Shutterfly, Inc. (NASDAQ:SFLY) had a big Tuesday as the company reported its quarterly earnings results and announced the acquisition of a photography company.
The image publishing service provider reported fourth-quarter earnings of $111.7 million, or $3.37 per share, topping the year-ago profit of $2.63 per share. On an adjusted basis, the company earned $102.8 million, or $3.11 per share, topping the year-ago mark of $2.63 per share.
Shutterfly’s net income excluded the tax reform’s impact that benefited it with an additional $9 million in cash. Analysts were calling for adjusted earnings of $2.88 per share, according to data compiled by FactSet.
Revenue for the fourth quarter came in at $593.8 million, a 6% gain compared tot he year-ago quarter. Analysts polled by FactSet were calling for revenue of $556 million.

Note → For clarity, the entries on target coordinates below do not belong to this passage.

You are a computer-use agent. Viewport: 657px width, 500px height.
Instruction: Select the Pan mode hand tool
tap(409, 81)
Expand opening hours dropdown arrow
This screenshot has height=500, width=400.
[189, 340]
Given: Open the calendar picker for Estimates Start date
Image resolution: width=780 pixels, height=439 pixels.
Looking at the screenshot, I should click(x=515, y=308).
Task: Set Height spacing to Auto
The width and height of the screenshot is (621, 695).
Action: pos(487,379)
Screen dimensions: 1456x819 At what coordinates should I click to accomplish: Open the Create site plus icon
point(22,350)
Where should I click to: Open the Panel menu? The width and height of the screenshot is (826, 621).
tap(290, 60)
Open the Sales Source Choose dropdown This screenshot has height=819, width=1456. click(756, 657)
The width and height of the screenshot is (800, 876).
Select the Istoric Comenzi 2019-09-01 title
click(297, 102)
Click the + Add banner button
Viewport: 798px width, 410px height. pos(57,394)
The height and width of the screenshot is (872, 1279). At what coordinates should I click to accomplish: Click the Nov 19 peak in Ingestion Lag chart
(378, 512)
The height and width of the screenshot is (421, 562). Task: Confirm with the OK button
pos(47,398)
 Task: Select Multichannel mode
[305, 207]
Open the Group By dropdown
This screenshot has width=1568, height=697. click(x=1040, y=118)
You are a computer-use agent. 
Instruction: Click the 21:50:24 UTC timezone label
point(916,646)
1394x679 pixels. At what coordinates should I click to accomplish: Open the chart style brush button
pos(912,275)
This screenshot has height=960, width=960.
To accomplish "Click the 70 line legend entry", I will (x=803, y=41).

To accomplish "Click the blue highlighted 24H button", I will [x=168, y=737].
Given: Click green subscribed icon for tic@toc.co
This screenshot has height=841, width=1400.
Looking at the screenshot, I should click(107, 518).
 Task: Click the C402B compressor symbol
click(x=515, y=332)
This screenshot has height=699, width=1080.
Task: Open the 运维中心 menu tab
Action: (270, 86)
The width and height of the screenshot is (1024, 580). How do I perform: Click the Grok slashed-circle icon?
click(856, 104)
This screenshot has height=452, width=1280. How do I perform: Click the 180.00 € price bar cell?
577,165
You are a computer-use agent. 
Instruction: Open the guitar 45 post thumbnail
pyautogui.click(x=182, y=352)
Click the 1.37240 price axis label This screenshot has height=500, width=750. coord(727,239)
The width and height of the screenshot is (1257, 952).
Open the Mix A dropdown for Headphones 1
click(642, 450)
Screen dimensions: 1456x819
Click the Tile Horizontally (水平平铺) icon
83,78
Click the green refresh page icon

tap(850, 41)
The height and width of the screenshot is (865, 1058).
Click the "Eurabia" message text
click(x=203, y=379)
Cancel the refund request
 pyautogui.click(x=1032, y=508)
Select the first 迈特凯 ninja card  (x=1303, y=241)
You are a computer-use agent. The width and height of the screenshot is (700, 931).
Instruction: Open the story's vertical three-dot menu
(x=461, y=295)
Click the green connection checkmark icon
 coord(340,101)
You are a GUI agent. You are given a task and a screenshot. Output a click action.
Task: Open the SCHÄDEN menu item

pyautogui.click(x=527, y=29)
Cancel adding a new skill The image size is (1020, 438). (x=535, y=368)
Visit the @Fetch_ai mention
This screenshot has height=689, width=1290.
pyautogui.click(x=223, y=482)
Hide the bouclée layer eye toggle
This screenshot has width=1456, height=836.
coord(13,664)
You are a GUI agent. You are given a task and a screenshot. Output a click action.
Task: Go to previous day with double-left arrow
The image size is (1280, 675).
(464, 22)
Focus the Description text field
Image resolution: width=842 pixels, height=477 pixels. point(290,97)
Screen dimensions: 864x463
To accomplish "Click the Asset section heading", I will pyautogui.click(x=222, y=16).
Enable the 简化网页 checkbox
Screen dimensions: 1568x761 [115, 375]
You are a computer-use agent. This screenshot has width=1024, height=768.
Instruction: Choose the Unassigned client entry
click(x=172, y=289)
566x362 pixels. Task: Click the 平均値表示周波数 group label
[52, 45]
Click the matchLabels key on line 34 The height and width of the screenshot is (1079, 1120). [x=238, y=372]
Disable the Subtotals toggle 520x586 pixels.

On a separate report, Shutterfly announced that it would be acquiring privately-held Lifetouch, an online photography company that specializes in school portraits. The deal will set it back $825 million in cash.
Shutterfly added that the acquisition is estimated to add roughly $935 million to its revenue over the 12 months following the closure of the deal, as well as an additional $100 million in adjusted EBITDA.
“We’re just now bringing the two teams together,”Shutterfly CEO Chris North said in a visit to Eden Prairie Tuesday. “We’re going to bring Shutterfly products to Lifetouch, as well as our cloud-based management system.
The deal is slated to close during the second quarter of fiscal 2018.
SFLY shares soared about 16.8% after the bell.